══ SUPPLIED RECORDS ══

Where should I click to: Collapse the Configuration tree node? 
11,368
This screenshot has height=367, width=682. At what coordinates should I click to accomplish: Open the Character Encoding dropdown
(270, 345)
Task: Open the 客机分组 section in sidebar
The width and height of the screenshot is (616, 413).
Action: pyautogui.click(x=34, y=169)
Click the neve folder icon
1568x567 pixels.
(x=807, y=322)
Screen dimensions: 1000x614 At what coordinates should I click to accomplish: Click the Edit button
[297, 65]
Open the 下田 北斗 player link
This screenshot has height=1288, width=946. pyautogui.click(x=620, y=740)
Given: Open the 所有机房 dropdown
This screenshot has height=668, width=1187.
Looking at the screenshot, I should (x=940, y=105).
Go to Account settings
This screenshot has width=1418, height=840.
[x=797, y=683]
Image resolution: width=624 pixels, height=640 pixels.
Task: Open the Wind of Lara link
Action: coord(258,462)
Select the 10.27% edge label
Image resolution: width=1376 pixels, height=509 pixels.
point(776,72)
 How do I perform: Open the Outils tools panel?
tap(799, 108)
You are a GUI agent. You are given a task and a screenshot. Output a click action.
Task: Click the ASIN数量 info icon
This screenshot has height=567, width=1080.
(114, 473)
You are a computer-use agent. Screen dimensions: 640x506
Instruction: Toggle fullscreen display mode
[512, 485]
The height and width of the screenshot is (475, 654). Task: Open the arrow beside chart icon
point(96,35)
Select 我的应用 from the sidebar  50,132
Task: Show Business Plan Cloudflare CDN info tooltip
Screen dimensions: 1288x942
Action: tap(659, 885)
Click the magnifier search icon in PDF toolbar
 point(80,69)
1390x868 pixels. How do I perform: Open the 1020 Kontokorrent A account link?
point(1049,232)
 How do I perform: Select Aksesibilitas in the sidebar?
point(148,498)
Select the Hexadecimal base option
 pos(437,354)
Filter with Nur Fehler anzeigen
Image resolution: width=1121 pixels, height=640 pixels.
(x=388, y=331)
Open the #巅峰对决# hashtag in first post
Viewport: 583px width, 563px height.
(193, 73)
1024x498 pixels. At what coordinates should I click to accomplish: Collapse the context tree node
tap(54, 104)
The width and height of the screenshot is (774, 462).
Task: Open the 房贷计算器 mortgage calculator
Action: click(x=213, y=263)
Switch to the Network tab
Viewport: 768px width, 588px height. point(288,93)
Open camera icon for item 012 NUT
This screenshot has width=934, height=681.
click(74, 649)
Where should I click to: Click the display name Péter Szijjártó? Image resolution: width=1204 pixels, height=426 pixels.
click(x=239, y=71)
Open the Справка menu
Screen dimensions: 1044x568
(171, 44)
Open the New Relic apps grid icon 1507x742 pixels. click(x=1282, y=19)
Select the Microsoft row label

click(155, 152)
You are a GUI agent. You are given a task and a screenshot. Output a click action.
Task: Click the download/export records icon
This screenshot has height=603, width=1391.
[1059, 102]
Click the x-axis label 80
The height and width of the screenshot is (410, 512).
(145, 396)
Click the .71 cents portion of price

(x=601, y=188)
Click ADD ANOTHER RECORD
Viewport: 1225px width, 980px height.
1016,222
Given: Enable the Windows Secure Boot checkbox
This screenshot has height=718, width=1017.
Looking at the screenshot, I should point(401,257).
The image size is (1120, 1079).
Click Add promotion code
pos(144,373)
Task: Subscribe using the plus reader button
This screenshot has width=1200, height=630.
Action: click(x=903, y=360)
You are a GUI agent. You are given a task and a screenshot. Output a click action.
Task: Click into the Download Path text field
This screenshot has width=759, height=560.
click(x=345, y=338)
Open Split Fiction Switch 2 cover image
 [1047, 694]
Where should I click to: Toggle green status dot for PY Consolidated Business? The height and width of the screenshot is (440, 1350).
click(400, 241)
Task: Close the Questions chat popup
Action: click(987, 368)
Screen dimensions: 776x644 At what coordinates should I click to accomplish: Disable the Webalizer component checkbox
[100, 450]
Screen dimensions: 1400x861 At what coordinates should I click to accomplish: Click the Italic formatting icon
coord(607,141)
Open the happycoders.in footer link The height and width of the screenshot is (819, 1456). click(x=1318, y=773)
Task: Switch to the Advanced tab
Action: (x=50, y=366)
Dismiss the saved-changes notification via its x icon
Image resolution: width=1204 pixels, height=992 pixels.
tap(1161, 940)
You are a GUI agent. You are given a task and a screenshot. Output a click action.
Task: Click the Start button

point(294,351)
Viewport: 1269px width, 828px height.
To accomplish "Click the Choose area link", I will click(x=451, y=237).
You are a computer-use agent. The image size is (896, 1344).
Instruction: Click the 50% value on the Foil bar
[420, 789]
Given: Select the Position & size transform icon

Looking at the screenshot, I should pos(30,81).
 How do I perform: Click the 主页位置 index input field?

═══

__TRY IT__.
Take the entries above and copy them out exactly.

__EXERCISE RESULT__.
Where should I click to: Collapse the Configuration tree node? 
11,368
This screenshot has height=367, width=682. At what coordinates should I click to accomplish: Open the Character Encoding dropdown
(270, 345)
Task: Open the 客机分组 section in sidebar
The width and height of the screenshot is (616, 413).
Action: pyautogui.click(x=34, y=169)
Click the neve folder icon
1568x567 pixels.
(x=807, y=322)
Screen dimensions: 1000x614 At what coordinates should I click to accomplish: Click the Edit button
[297, 65]
Open the 下田 北斗 player link
This screenshot has height=1288, width=946. pyautogui.click(x=620, y=740)
Given: Open the 所有机房 dropdown
This screenshot has height=668, width=1187.
Looking at the screenshot, I should (x=940, y=105).
Go to Account settings
This screenshot has width=1418, height=840.
[x=797, y=683]
Image resolution: width=624 pixels, height=640 pixels.
Task: Open the Wind of Lara link
Action: coord(258,462)
Select the 10.27% edge label
Image resolution: width=1376 pixels, height=509 pixels.
point(776,72)
 How do I perform: Open the Outils tools panel?
tap(799, 108)
You are a GUI agent. You are given a task and a screenshot. Output a click action.
Task: Click the ASIN数量 info icon
This screenshot has height=567, width=1080.
(114, 473)
You are a computer-use agent. Screen dimensions: 640x506
Instruction: Toggle fullscreen display mode
[512, 485]
The height and width of the screenshot is (475, 654). Task: Open the arrow beside chart icon
point(96,35)
Select 我的应用 from the sidebar  50,132
Task: Show Business Plan Cloudflare CDN info tooltip
Screen dimensions: 1288x942
Action: tap(659, 885)
Click the magnifier search icon in PDF toolbar
 point(80,69)
1390x868 pixels. How do I perform: Open the 1020 Kontokorrent A account link?
point(1049,232)
 How do I perform: Select Aksesibilitas in the sidebar?
point(148,498)
Select the Hexadecimal base option
 pos(437,354)
Filter with Nur Fehler anzeigen
Image resolution: width=1121 pixels, height=640 pixels.
(x=388, y=331)
Open the #巅峰对决# hashtag in first post
Viewport: 583px width, 563px height.
(193, 73)
1024x498 pixels. At what coordinates should I click to accomplish: Collapse the context tree node
tap(54, 104)
The width and height of the screenshot is (774, 462).
Task: Open the 房贷计算器 mortgage calculator
Action: click(x=213, y=263)
Switch to the Network tab
Viewport: 768px width, 588px height. point(288,93)
Open camera icon for item 012 NUT
This screenshot has width=934, height=681.
click(74, 649)
Where should I click to: Click the display name Péter Szijjártó? Image resolution: width=1204 pixels, height=426 pixels.
click(x=239, y=71)
Open the Справка menu
Screen dimensions: 1044x568
(171, 44)
Open the New Relic apps grid icon 1507x742 pixels. click(x=1282, y=19)
Select the Microsoft row label

click(155, 152)
You are a GUI agent. You are given a task and a screenshot. Output a click action.
Task: Click the download/export records icon
This screenshot has height=603, width=1391.
[1059, 102]
Click the x-axis label 80
The height and width of the screenshot is (410, 512).
(145, 396)
Click the .71 cents portion of price

(x=601, y=188)
Click ADD ANOTHER RECORD
Viewport: 1225px width, 980px height.
1016,222
Given: Enable the Windows Secure Boot checkbox
This screenshot has height=718, width=1017.
Looking at the screenshot, I should point(401,257).
The image size is (1120, 1079).
Click Add promotion code
pos(144,373)
Task: Subscribe using the plus reader button
This screenshot has width=1200, height=630.
Action: click(x=903, y=360)
You are a GUI agent. You are given a task and a screenshot. Output a click action.
Task: Click into the Download Path text field
This screenshot has width=759, height=560.
click(x=345, y=338)
Open Split Fiction Switch 2 cover image
 [1047, 694]
Where should I click to: Toggle green status dot for PY Consolidated Business? The height and width of the screenshot is (440, 1350).
click(400, 241)
Task: Close the Questions chat popup
Action: click(987, 368)
Screen dimensions: 776x644 At what coordinates should I click to accomplish: Disable the Webalizer component checkbox
[100, 450]
Screen dimensions: 1400x861 At what coordinates should I click to accomplish: Click the Italic formatting icon
coord(607,141)
Open the happycoders.in footer link The height and width of the screenshot is (819, 1456). click(x=1318, y=773)
Task: Switch to the Advanced tab
Action: (x=50, y=366)
Dismiss the saved-changes notification via its x icon
Image resolution: width=1204 pixels, height=992 pixels.
tap(1161, 940)
You are a GUI agent. You are given a task and a screenshot. Output a click action.
Task: Click the Start button

point(294,351)
Viewport: 1269px width, 828px height.
To accomplish "Click the Choose area link", I will click(x=451, y=237).
You are a computer-use agent. The image size is (896, 1344).
Instruction: Click the 50% value on the Foil bar
[420, 789]
Given: Select the Position & size transform icon

Looking at the screenshot, I should pos(30,81).
 How do I perform: Click the 主页位置 index input field?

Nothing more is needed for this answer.